I saw majestic trees dip thirsty roots
in murky Mississippi’s mud and watch
Blue skies turn angry deep with thunder’s roar.
I sifted people of all ages – young
and old, the shy and bold. I fell in love
With youngsters playing ball in city parks
And those who trudged down shady country lanes.
I measured all who served me at every stop –
The motley hosts at swanky inns or cheap motels
(if they but knew what tales their actions told)
And those who served me food across the land.
I traveled mountain passes engineered
In miracles; I crossed bridges – tall
and long, some low, some not too strong.
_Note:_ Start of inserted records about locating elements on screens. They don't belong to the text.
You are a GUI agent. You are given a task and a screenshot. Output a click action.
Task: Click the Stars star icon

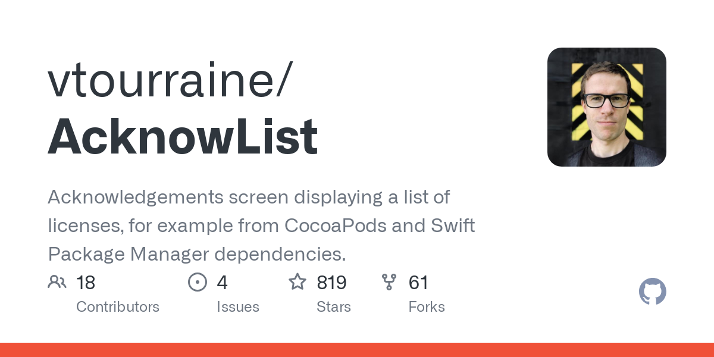pos(298,282)
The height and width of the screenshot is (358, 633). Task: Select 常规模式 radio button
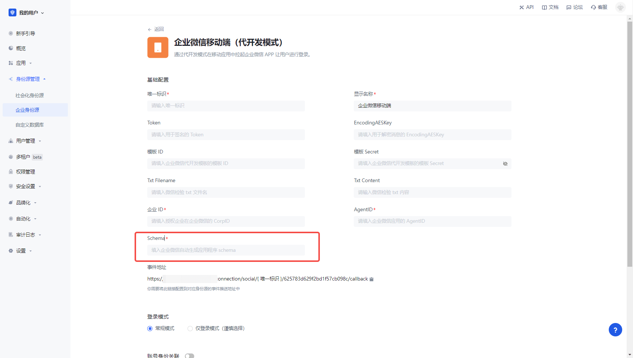(150, 329)
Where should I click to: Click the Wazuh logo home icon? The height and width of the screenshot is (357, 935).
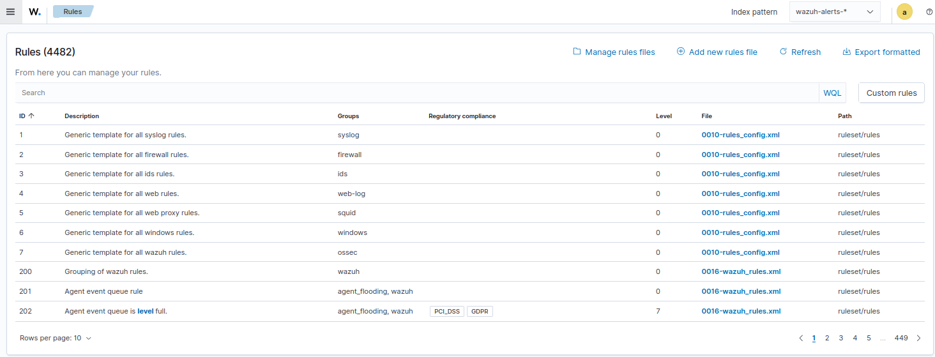point(34,11)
I saw
Skyscrapers rise from asphalt city streets;
Cathedrals built to last a century.
I saw sod huts along a desert stretch
And ancient caves where Utes lived on a bluff.
I took mental pictures of each scene.
The journey has been long! I’m almost home
With vehicle worn out and spent through use.
Although my energy is low, my heart
Is full. My body aches but why complain.
God’s richest blessings have been mine this far.
In retrospect, I see how He designed
My pilgrim journey on this orb called earth.
A few more weary miles and I’ll be home.
                           Anna Daisy Siemens

Psalm 145:1-5 – I will exalt you, my God and King, and praise your name forever and ever. I will praise you every day; yes, I will praise you forever.  Great is the Lord! He is most worthy of praise! No one can measure his greatness.  Let each generation tell its children of your mighty acts; let them proclaim your power.  I will meditate on your majestic, glorious splendor and your wonderful miracles.”